Steve has spent more than thirty years developing his strategy for animal personhood. After starting his career as a criminal defense lawyer, he was inspired by Peter Singer’s Animal Liberation to dedicate himself to justice for animals. He helped pioneer the study of animal rights law, in the 1980s, and he was the first person to teach it at Harvard Law School, in 2000. Steve began developing his animal personhood strategy after struggling with ineffective welfare laws and regulations that do not keep animals out of abusive environments. Unlike welfare statutes, legal personhood would give animals irrevocable protections that recognize the animals’ critical needs to live in the wild and to not be owned or abused.
Our films, such as Don't Look Back with Bob Dylan and The War Room on Clinton’s first presidential campaign, are known for following exceptionally talented and passionate people who have devoted their lives to a particular pursuit. For the past four years, we have watched Steve pursue his lifelong dream to giving animals legal rights. We’ve seen the countless hurdles he’s faced, such as losing his first two chimpanzee plaintiffs, and have been there with him for moments that have moved us in ways we had not anticipated, like when Kanzi the bonobo spoke to us though his lexicon board.

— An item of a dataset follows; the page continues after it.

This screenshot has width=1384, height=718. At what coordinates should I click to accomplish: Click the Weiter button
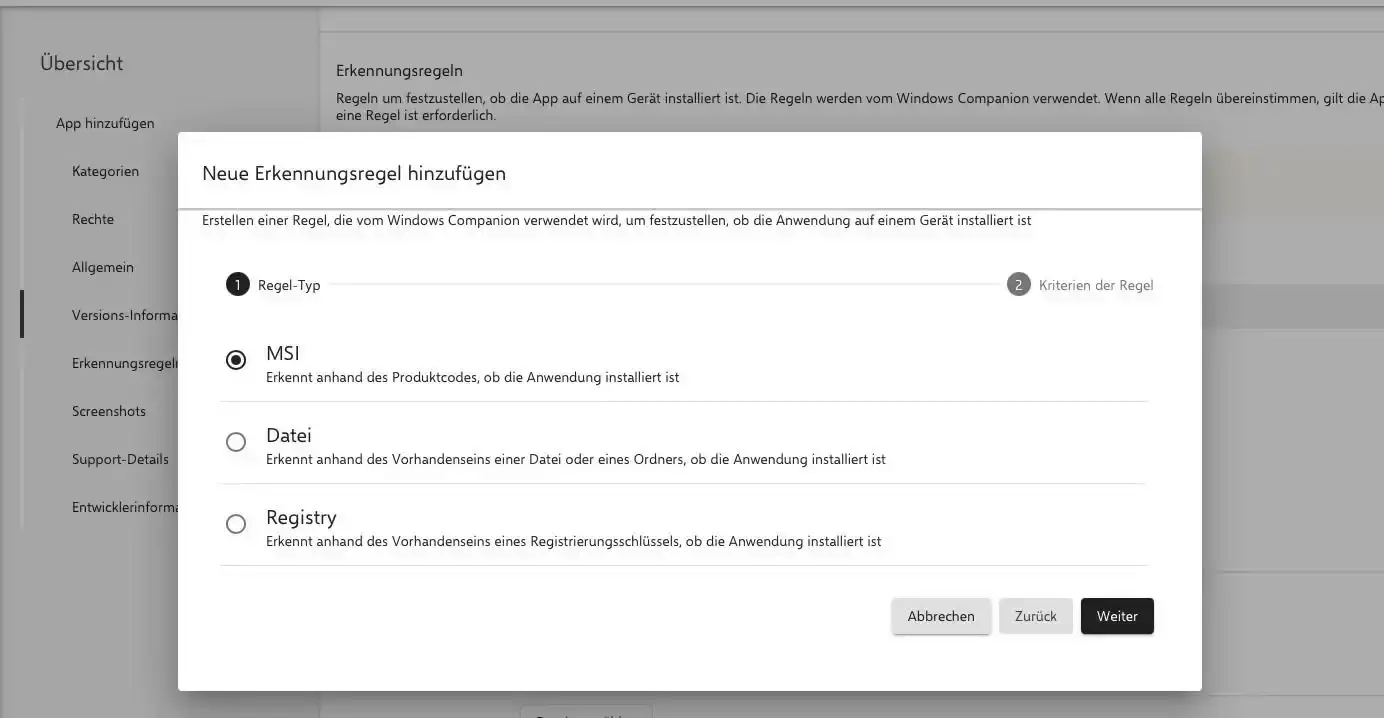coord(1116,616)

Steve is determined to change the legal system, and his optimism and perseverance may very well do it. Already Steve’s lawsuits have brought animal personhood to the forefront of the conversation surrounding our society’s relationship with animals. The science is on his side and our culture is shifting. We believe that years from now, Steve’s lawsuits will be seen as a landmark moment that changed the course of the animal rights movement. Looking to the future, Steve describes his work, “Our lawsuits are not the end, or even the beginning of the end, but they are the end of the beginning.”

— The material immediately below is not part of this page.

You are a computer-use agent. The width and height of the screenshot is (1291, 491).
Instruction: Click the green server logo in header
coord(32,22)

Our goal is that Unlocking the Cage will ultimately inspire people to think differently about animals and why they deserve protection. During the making of this film we visited many wonderful sanctuaries begun by people who have dedicated their lives to rescuing chimpanzees and bonobos. We hope that the film can be used to support these primates and that ultimately our chimpanzee subjects will find a final home there with other chimpanzees.